Hephata - Pressemitteilung

Ein Engel für die Bürgermeisterin

Die Outsider-Kunst ist kein Außenseiter mehr, sondern eine eigene internationale Kunstszene. Die trifft sich alle zwei Jahre im Kunsthaus Kannen in Münster. Mit dabei  waren Mitglieder des „Atelier Winterwerkstatt“ des Marta-Mertz-Hauses.
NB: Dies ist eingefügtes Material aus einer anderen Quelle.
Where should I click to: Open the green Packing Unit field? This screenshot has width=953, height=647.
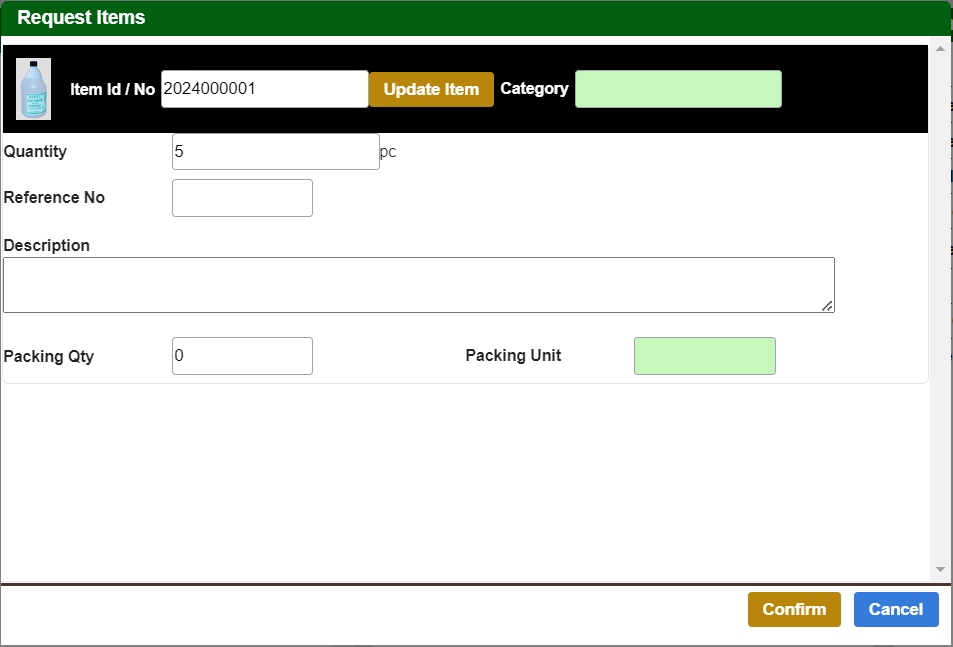pos(704,356)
„Wir wussten vorher nicht so richtig, was uns erwarten würde“,  sagt Arbeitsanleiter Diakon Anselm Treu. Er leitet die Winterwerkstatt im Marta-Mertz-Haus (MMH) im Geschäftsbereich Soziale Rehabilitation und war zusammen mit den vier Künstlern André Nolte, Heiko Ludwig, Jens Koester und Thomas Schepp nach Münster gereist, um dort an der Ausstellung „2x2 Forum für Outsider Art“ teilzunehmen. Für die Teilnahme an der Ausstellung hatte sich das „Atelier Winterwerkstatt“ bewerben müssen. Längst nicht alle, die wollten, durften auch ausstellen. Insgesamt waren 20 Kunstschaffende vertreten, aus Deutschland, Österreich, Ungarn, Cuba, Korea, Belgien, den Niederlanden und der Schweiz. Sie alle haben seelische oder geistige Behinderungen und stehen deswegen oft noch immer am Rande der Gesellschaft. Ihre Kunst hingegen nicht.
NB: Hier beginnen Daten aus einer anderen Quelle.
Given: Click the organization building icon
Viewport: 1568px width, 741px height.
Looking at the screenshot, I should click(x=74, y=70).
„Es war eine internationale Messe, auf der viel Englisch gesprochen wurde. Für uns war es eine Horizonterweiterung und ein tolles Erlebnis“, so Anselm Treu. „Wir haben sogar in der Vernissage das erste Kunstwerk der Messe verkauft. Herr Nolte hat Münsters Bürgermeisterin Wendela-Beate Vihljalmsson einen Engel verkauft“, erzählt Treu. Insgesamt fanden acht Engel ein neues Zuhause. „Es gab vor allem viele Gespräche am Stand mit einem interessierten Fachpublikum. Man merkt, dass das Museum und die Szene etabliert sind. Das war schön zu erleben“, so Treu.